Berlinale 2022. "Call Jane" - aborcyjne podziemie w Ameryce lat 60. [RECENZJA]
Scenarzystka "Carol" Phyllis Nagy debiutuje jako reżyserka, opowiadając o kobietach, które stają do walki o bezpieczną aborcję. "Call Jane" to film z sercem we właściwym miejscu, pełen empatii i zrozumienia, który w dwóch godzinach potrafi zmieścić prawdziwą rewolucję. Tak szczere i otwarte podejście może w niektórych kręgach wzbudzić kontrowersje.
Joy (Elizabeth Banks) to typowa żona z amerykańskiego przedmieścia. Nienaganny strój, perfekcyjna fryzura i uśmiech na twarzy to codzienni towarzysze w dbaniu o utrzymanie ogniska domowego, w którym z radością ogrzewa się mąż Will (Chris Messina) oraz nastoletnia córka Charlotte (Grace Edwards). Małżonkowie spodziewają się drugiego dziecka, ale wkrótce wszystko przestaje być kolorowe - lekarze dają Joy 50 proc. na przeżycie porodu. Will gotowy jest podjąć to ryzyko, podczas gdy jego żona pragnie żyć bez strachu i lęku.

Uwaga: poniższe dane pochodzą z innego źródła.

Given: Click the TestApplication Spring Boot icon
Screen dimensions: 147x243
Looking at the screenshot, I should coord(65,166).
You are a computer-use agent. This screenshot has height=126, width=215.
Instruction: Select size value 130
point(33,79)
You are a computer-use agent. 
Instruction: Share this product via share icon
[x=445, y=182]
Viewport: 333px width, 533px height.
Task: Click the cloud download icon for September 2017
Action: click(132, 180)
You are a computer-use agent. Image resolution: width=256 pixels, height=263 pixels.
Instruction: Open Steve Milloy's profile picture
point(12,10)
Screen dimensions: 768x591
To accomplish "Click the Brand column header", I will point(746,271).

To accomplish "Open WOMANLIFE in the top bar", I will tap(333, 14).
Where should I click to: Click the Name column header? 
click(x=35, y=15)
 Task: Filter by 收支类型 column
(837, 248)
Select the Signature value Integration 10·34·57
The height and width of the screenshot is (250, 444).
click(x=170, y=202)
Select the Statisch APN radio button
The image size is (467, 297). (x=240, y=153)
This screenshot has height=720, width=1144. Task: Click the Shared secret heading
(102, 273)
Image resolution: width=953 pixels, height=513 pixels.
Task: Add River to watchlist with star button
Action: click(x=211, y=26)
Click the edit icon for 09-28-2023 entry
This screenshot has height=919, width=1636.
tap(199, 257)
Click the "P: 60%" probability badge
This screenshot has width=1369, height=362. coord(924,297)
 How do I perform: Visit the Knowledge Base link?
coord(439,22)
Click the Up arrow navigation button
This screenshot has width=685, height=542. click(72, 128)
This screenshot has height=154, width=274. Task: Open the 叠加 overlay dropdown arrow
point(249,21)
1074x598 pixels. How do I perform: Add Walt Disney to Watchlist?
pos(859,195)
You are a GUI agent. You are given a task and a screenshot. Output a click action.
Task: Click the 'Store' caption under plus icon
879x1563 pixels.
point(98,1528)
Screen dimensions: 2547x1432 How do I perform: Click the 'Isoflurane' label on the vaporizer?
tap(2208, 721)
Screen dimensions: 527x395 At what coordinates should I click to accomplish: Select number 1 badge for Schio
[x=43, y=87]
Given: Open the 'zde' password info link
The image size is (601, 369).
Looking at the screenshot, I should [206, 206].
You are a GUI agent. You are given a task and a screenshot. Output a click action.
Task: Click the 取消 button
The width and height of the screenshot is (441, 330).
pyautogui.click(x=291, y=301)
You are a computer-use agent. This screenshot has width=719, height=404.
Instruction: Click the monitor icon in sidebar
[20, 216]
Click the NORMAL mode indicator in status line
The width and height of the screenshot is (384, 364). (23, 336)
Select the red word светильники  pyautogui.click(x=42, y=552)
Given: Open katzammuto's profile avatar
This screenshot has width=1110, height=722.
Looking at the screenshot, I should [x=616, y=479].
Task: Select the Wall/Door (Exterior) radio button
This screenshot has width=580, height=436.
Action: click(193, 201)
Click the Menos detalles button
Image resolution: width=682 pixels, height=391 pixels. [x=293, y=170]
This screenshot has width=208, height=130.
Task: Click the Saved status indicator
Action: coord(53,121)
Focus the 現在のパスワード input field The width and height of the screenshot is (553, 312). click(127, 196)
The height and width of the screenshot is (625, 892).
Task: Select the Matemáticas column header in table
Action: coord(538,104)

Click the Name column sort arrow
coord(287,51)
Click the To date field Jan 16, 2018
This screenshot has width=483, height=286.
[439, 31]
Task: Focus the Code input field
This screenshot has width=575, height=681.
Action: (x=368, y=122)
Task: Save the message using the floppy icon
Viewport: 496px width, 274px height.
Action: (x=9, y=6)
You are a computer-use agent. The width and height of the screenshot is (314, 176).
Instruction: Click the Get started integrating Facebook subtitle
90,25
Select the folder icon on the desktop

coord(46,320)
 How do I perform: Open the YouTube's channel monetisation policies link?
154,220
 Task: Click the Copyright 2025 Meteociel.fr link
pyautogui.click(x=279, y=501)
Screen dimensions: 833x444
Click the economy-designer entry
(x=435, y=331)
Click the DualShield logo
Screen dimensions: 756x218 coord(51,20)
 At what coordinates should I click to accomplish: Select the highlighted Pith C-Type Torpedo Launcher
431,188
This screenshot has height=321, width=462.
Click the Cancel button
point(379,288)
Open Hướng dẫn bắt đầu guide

Aborcja staje się przedmiotem rozważań szpitalnej komisji, podczas której mężczyźni prowadzą rozmowy na temat kobiecego ciała. Dyskutują o szansach, rzucają surowymi spojrzeniami i nie dopuszczają Joy do głosu. Jej wniosek jednoznacznie zostaje odrzucony. Ta wyolbrzymiona obojętność mogłaby być nawet zabawna, gdyby nie była taka prawdziwa.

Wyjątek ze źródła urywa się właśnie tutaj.